I have many mixed feelings about this month. There are some good things that come from it, but there are also a lot of gaps in what we shall call "awareness." I don't really want to get into - there are plenty of bloggers who do a great job of delving into that - but I feel the need to point it out because for many people like me - who have been diagnosed with breast cancer and made it through treatment this whole month feels odd.

That said, allow me to share with you something I think we can all do this month to try to make a difference. I have talked to you about Army of Women before, but I'd like to talk to you about them again. Today I am participating in Blog with Love Day. {note: I was asked to share this information, however I am not being compensated to do so.}



Army of Women is doing something that will hopefully turn out to be something AMAZING. They are launching the Health of Women Study. What is the Health of Women Study you ask? Allow me to use Army of Love's words to tell you

With the introduction of the Health of Women study (HOW) on October 1st, the Dr. Susan Love Research Foundation will revolutionize the fight against breast cancer. By crowdsourcing health information, and involving the general public directly, we will uncover the information that will end breast cancer. This groundbreaking initiative invites the public, men and women over the age of 18 of all health backgrounds, to be collaborators by participating in the study via the web or on their mobile devices. HOW will also turn traditional research practices on its head by creating a venue for researchers to gather and share information, with the definitive goal of ending breast cancer. To learn more about the Health of Women study, visit: www.healthofwomenstudy.org.
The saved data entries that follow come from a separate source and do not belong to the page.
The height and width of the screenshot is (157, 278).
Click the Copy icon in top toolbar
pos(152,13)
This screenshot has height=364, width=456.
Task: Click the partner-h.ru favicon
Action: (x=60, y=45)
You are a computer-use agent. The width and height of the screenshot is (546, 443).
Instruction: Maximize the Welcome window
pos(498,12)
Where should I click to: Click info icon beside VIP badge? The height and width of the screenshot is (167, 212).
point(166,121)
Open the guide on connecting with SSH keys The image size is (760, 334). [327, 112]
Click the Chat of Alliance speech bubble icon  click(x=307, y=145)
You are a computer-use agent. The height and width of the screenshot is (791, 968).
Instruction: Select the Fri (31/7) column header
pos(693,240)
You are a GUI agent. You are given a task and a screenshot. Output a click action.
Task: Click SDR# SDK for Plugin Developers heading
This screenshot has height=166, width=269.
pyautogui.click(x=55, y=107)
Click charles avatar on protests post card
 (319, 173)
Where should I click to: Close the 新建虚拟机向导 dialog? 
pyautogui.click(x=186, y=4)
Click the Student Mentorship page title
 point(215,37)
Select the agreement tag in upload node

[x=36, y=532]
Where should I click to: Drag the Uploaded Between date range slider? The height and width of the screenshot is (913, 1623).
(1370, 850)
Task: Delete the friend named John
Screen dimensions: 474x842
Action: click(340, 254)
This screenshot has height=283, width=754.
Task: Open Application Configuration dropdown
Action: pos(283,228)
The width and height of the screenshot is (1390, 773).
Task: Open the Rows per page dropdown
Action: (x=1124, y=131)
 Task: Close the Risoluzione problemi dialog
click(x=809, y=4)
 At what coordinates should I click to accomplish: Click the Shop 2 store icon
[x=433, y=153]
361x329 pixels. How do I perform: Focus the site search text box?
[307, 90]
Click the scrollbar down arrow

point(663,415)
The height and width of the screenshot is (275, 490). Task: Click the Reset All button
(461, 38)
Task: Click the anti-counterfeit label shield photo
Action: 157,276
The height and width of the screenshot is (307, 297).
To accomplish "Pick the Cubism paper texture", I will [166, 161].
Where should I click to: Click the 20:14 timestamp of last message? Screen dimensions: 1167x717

This study is amazing and is open to Every. Single. Person. who is willing to share. That means you, and you, and you, and yes, even you - men, women, people who have had breast cancer, people who haven't, people with a family history of it, people with out a family history. By getting information from lots of people, maybe we can finally figure out some causes. Maybe someday this will us figure out how to prevent breast cancer from even happening. Can you imagine? A world where we don't have a month that looks like a pepto-bismol bottle was dumped over the entire country? 

Will it take time? Yes. Will it cost you anything? No. Could it help make a difference? Let's all hope so.

What do you say? Can you spare a few minutes this Pinktober?